A major part of Veggies work involves supporting the public’s interest in all the new vegan products available. Whilst not able to do sampling we were able to encourage potential customers to taste test the foods on our menu, in particular cheeses and plant milks.

Vegusto with gusto at Glasto!

Vegusto taste test

Swiss vegan manufacturers, Vegusto have created a range of ‘cheeses’ based on coconut, rapeseed and sunflower oils, almonds, cashew nuts which really do taste like cheese! And what’s more, the cheeses are not only dairy free, but gluten free, soya free and egg free too.

Bute Island – just ‘bute’ for taste testing!

bute island bute island tasting


Glastonbury Badger Action Cafe

This year we are reshaping our ‘info for action’ activities by putting our popular and visual catering trailer right alongside the campaign space, such that the customers come inside the marquee to get their food and are offered shade from the sun, or respite from the rain, in a comfortable, carpeted action-cafe space, with tea and cake available directly from our kitchen in the marquee.
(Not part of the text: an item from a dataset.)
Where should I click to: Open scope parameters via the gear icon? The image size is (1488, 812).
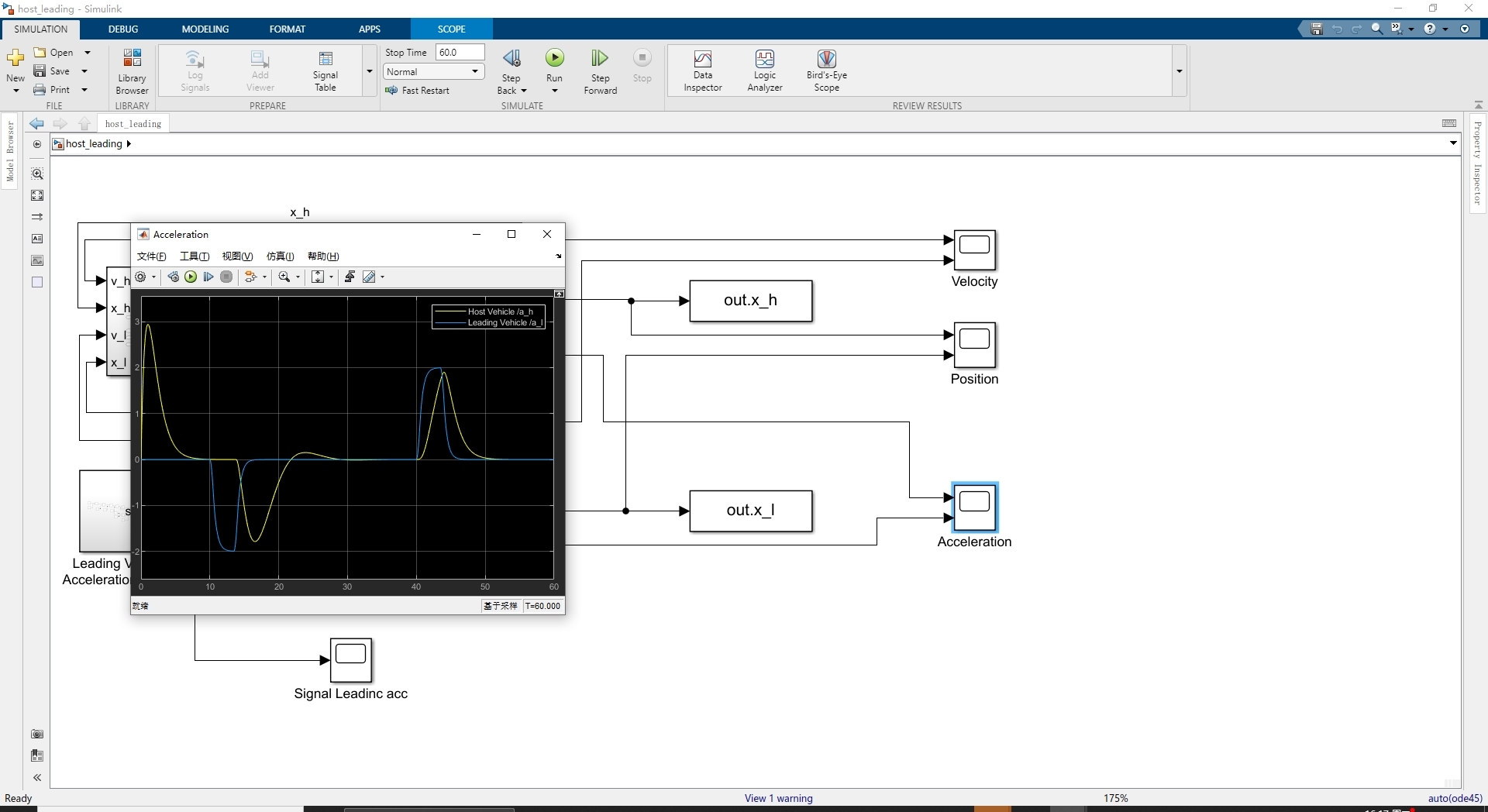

Not only will festival-goers attend as a result of being ushered in whilst buying their food from Veggies Catering Campaign, but by making the space fun, entertaining and interactive it will attract all kinds of festival-goers. This will be achieved by running discussion workshops, exhibitions, films, talks, cake baking skill-shares, and all kinds of vegan foods! All this will be supported by our team of experienced campaigners.

Lush Funding Vote


Ten groups been short-listed to pitch to receive £1000 funding from those wonderful people at Lush. Ten groups are presenting at 1.45 on Saturday at the Speakers Forum, just along from Veggies in the Green Futures Field.
But only 5 groups can win the dosh!

Stop The Cull campaign

The impending badger extermination is harrowingly cruel, farcically unscientific and frighteningly undemocratic. It must be fought on all fronts, but this cannot be done effectively without funding.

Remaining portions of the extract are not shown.